Given instruction: Substitute "timing control" for "Timing adjuster" in the lines from the one with "Identify the location of Video" up to and including the one with "Describe the element at coordinates (1683, 919)". Output only those lines, leaving everything else in them unchanged.

A run of lines:
• • • • • • •
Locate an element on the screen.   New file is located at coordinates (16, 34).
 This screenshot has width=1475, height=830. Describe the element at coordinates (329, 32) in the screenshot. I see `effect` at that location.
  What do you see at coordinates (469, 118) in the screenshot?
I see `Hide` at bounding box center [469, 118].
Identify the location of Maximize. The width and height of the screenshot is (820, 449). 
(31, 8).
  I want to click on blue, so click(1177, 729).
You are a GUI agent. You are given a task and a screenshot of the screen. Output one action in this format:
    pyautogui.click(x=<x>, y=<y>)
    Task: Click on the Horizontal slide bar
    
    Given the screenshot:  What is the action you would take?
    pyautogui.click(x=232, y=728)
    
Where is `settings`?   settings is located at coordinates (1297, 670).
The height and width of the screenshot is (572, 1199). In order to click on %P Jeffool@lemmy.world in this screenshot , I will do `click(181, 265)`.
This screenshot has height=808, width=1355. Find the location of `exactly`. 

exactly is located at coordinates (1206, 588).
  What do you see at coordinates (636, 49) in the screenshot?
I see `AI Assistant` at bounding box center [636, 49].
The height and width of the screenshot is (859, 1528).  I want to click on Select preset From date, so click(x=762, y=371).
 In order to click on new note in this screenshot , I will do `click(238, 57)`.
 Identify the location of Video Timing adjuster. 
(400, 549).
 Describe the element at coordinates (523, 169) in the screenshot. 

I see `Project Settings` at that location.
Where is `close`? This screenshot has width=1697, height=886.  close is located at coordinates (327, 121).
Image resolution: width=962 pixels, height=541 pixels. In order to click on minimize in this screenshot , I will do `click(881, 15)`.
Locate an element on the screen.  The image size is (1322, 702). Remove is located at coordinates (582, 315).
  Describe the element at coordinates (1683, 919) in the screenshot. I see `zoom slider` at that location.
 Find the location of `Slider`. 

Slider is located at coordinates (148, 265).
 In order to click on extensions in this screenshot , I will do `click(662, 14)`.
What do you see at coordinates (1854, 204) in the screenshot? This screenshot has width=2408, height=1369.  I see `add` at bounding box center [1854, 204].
• • • • • • •
Answer to the exercise:
 Identify the location of Video timing control. 
(400, 549).
 Describe the element at coordinates (523, 169) in the screenshot. 

I see `Project Settings` at that location.
Where is `close`? This screenshot has width=1697, height=886.  close is located at coordinates (327, 121).
Image resolution: width=962 pixels, height=541 pixels. In order to click on minimize in this screenshot , I will do `click(881, 15)`.
Locate an element on the screen.  The image size is (1322, 702). Remove is located at coordinates (582, 315).
  Describe the element at coordinates (1683, 919) in the screenshot. I see `zoom slider` at that location.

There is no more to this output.